You do have to cook almost everything from scratch, you spend a lot of your time chopping vegetables and dinner can take an hour most evenings to cook, so there is a downside. Very little pre-packaged or processed food is allowed. But once you’ve finished the chopping and cooking, you can eat the results. And eat until you’re full. Really full. Not ‘I’d eat my own arm but I’m powering through’ full, but really, satisfyingly full.

And the weight comes off. It won’t fall off you overnight, it averages about 1lb a week, but it comes off. It comes off and you can eat. What more do you want?

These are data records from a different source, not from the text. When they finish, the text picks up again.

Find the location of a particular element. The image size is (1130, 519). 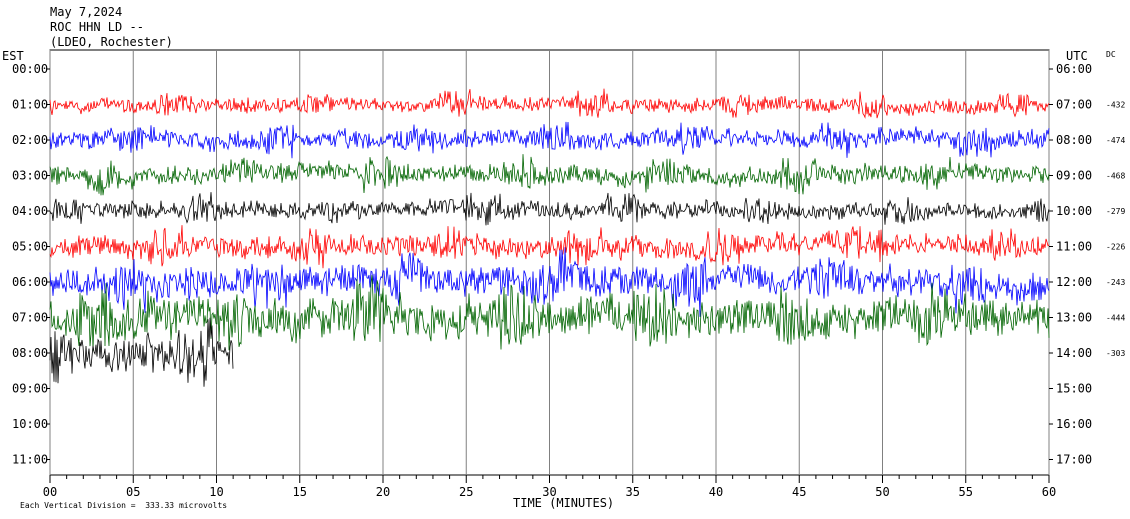

dc-offset-label: -432 is located at coordinates (1116, 106).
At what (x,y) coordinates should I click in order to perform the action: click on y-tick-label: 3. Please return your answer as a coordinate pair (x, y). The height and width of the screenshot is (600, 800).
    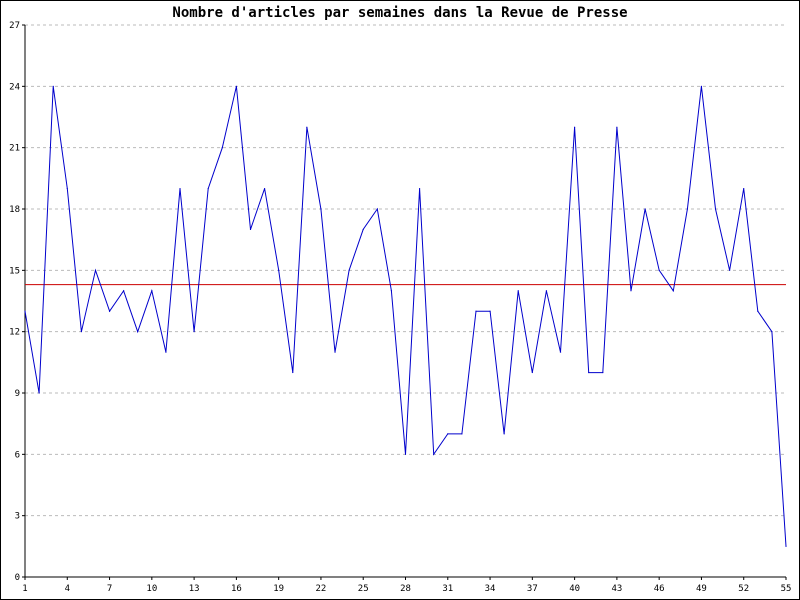
    Looking at the image, I should click on (18, 517).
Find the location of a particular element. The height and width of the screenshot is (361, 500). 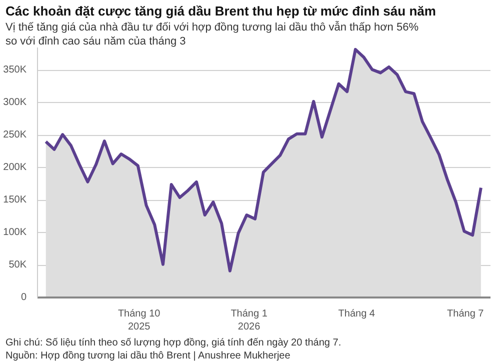

x-tick-label: Tháng 10 2025 is located at coordinates (140, 320).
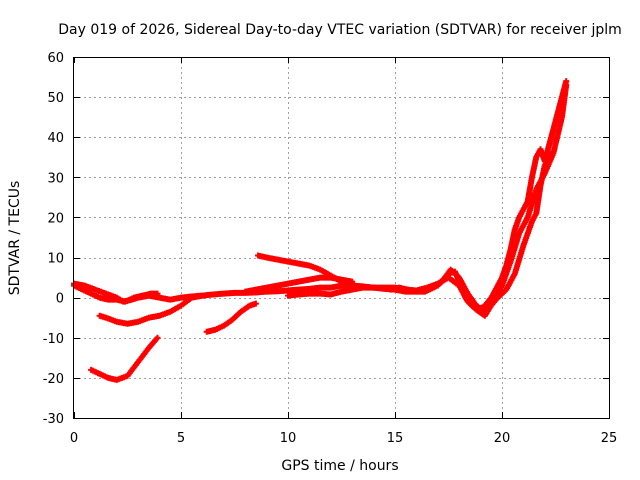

I did fall off the wagon over Christmas – alright then, if you’re being like that about it, for the whole month of December – as my inner lazy hoor surfaced and I had a break from all the chopping and cooking. But getting back on the wagon has been incredibly easy. I fell back into it on day one, chopping and cooking up a storm, without a backward glance to the tin of Roses.

I think this time I might be able to stick to this thing. I think this time it will work and I will lose weight. For good. Although Slimming World is not an exercise programme, I am exercising as well, walking and using my stationary bike, to improve my fitness levels. Being able to eat and enjoy food helps with the motivation.

Of course it could all end in tears. It has before. And it may again. I’ve already fallen off the wagon. But getting back on is becoming easier and easier and I’m losing weight.

So now, how do you like them apples?